* [ABOUT THIS TASK]:
With no line left out, restate the data word for word.

━━━ DATASET ENTRIES

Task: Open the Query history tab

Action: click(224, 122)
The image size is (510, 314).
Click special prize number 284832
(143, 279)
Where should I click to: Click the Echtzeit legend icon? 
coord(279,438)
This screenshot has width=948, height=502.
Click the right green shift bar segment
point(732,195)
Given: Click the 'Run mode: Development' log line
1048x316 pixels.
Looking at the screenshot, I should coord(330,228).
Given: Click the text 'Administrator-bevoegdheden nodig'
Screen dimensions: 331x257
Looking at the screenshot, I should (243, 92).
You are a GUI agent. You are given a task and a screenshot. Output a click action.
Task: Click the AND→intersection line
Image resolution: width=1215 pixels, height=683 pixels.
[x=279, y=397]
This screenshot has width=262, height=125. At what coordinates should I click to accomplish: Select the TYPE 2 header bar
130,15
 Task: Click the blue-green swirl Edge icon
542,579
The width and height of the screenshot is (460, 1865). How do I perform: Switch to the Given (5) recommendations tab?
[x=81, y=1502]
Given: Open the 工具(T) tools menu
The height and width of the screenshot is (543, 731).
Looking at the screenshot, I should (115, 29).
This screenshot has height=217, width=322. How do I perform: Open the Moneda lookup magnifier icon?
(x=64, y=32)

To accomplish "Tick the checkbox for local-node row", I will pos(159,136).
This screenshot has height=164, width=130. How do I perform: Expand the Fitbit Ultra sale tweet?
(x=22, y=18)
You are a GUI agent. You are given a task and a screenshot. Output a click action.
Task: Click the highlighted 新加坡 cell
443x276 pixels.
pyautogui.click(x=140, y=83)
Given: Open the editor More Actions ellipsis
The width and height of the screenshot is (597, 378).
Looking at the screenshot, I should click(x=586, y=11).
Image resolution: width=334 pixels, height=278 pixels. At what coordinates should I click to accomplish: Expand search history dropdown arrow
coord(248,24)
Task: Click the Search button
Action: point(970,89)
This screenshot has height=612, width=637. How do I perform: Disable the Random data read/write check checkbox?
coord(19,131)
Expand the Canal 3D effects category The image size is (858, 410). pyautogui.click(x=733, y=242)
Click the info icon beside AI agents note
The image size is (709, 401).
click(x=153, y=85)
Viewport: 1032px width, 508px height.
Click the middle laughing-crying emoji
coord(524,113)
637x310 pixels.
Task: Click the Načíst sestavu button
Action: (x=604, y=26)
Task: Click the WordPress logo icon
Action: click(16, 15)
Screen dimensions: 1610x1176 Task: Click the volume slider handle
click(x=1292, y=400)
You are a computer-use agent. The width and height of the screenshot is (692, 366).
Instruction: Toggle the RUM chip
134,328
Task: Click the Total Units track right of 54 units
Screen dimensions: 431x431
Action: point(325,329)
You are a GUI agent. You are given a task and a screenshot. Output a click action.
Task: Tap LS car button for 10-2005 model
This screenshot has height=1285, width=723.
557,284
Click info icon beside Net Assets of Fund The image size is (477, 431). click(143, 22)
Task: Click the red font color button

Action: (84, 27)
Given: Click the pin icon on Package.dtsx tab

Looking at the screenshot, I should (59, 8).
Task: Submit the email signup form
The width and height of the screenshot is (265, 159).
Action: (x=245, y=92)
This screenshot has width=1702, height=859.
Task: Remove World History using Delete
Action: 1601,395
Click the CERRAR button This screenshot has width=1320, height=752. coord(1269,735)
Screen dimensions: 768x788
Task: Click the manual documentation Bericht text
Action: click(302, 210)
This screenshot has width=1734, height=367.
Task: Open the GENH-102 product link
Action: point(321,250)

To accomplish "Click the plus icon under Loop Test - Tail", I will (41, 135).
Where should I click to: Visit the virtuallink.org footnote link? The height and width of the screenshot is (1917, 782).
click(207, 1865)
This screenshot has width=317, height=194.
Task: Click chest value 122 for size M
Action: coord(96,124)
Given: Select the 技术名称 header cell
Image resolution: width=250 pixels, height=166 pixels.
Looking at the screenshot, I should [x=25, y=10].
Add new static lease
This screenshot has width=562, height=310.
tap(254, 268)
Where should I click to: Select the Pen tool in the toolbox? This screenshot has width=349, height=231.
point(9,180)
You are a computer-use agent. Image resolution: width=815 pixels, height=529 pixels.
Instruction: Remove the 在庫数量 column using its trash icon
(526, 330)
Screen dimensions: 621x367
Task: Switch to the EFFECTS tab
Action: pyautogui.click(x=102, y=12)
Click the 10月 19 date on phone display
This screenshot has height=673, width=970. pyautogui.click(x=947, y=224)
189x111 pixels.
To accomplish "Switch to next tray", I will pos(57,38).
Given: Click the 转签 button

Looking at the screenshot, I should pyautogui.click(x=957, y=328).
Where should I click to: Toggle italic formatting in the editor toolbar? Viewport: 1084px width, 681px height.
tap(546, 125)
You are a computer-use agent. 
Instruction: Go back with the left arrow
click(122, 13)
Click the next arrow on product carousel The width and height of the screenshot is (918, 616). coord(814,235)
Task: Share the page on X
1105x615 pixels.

━━━━━━

* [EXERCISE RESPONSE]:
Task: Open the Query history tab

Action: click(224, 122)
The image size is (510, 314).
Click special prize number 284832
(143, 279)
Where should I click to: Click the Echtzeit legend icon? 
coord(279,438)
This screenshot has width=948, height=502.
Click the right green shift bar segment
point(732,195)
Given: Click the 'Run mode: Development' log line
1048x316 pixels.
Looking at the screenshot, I should coord(330,228).
Given: Click the text 'Administrator-bevoegdheden nodig'
Screen dimensions: 331x257
Looking at the screenshot, I should (243, 92).
You are a GUI agent. You are given a task and a screenshot. Output a click action.
Task: Click the AND→intersection line
Image resolution: width=1215 pixels, height=683 pixels.
[x=279, y=397]
This screenshot has width=262, height=125. At what coordinates should I click to accomplish: Select the TYPE 2 header bar
130,15
 Task: Click the blue-green swirl Edge icon
542,579
The width and height of the screenshot is (460, 1865). How do I perform: Switch to the Given (5) recommendations tab?
[x=81, y=1502]
Given: Open the 工具(T) tools menu
The height and width of the screenshot is (543, 731).
Looking at the screenshot, I should (115, 29).
This screenshot has height=217, width=322. How do I perform: Open the Moneda lookup magnifier icon?
(x=64, y=32)

To accomplish "Tick the checkbox for local-node row", I will pos(159,136).
This screenshot has height=164, width=130. How do I perform: Expand the Fitbit Ultra sale tweet?
(x=22, y=18)
You are a GUI agent. You are given a task and a screenshot. Output a click action.
Task: Click the highlighted 新加坡 cell
443x276 pixels.
pyautogui.click(x=140, y=83)
Given: Open the editor More Actions ellipsis
The width and height of the screenshot is (597, 378).
Looking at the screenshot, I should click(x=586, y=11).
Image resolution: width=334 pixels, height=278 pixels. At what coordinates should I click to accomplish: Expand search history dropdown arrow
coord(248,24)
Task: Click the Search button
Action: point(970,89)
This screenshot has height=612, width=637. How do I perform: Disable the Random data read/write check checkbox?
coord(19,131)
Expand the Canal 3D effects category The image size is (858, 410). pyautogui.click(x=733, y=242)
Click the info icon beside AI agents note
The image size is (709, 401).
click(x=153, y=85)
Viewport: 1032px width, 508px height.
Click the middle laughing-crying emoji
coord(524,113)
637x310 pixels.
Task: Click the Načíst sestavu button
Action: (x=604, y=26)
Task: Click the WordPress logo icon
Action: click(16, 15)
Screen dimensions: 1610x1176 Task: Click the volume slider handle
click(x=1292, y=400)
You are a computer-use agent. The width and height of the screenshot is (692, 366).
Instruction: Toggle the RUM chip
134,328
Task: Click the Total Units track right of 54 units
Screen dimensions: 431x431
Action: point(325,329)
You are a GUI agent. You are given a task and a screenshot. Output a click action.
Task: Tap LS car button for 10-2005 model
This screenshot has height=1285, width=723.
557,284
Click info icon beside Net Assets of Fund The image size is (477, 431). click(143, 22)
Task: Click the red font color button

Action: (84, 27)
Given: Click the pin icon on Package.dtsx tab

Looking at the screenshot, I should (59, 8).
Task: Submit the email signup form
The width and height of the screenshot is (265, 159).
Action: (x=245, y=92)
This screenshot has width=1702, height=859.
Task: Remove World History using Delete
Action: 1601,395
Click the CERRAR button This screenshot has width=1320, height=752. coord(1269,735)
Screen dimensions: 768x788
Task: Click the manual documentation Bericht text
Action: click(302, 210)
This screenshot has width=1734, height=367.
Task: Open the GENH-102 product link
Action: point(321,250)

To accomplish "Click the plus icon under Loop Test - Tail", I will (41, 135).
Where should I click to: Visit the virtuallink.org footnote link? The height and width of the screenshot is (1917, 782).
click(207, 1865)
This screenshot has width=317, height=194.
Task: Click chest value 122 for size M
Action: coord(96,124)
Given: Select the 技术名称 header cell
Image resolution: width=250 pixels, height=166 pixels.
Looking at the screenshot, I should [x=25, y=10].
Add new static lease
This screenshot has width=562, height=310.
tap(254, 268)
Where should I click to: Select the Pen tool in the toolbox? This screenshot has width=349, height=231.
point(9,180)
You are a computer-use agent. Image resolution: width=815 pixels, height=529 pixels.
Instruction: Remove the 在庫数量 column using its trash icon
(526, 330)
Screen dimensions: 621x367
Task: Switch to the EFFECTS tab
Action: pyautogui.click(x=102, y=12)
Click the 10月 19 date on phone display
This screenshot has height=673, width=970. pyautogui.click(x=947, y=224)
189x111 pixels.
To accomplish "Switch to next tray", I will pos(57,38).
Given: Click the 转签 button

Looking at the screenshot, I should pyautogui.click(x=957, y=328).
Where should I click to: Toggle italic formatting in the editor toolbar? Viewport: 1084px width, 681px height.
tap(546, 125)
You are a computer-use agent. 
Instruction: Go back with the left arrow
click(122, 13)
Click the next arrow on product carousel The width and height of the screenshot is (918, 616). coord(814,235)
Task: Share the page on X
1105x615 pixels.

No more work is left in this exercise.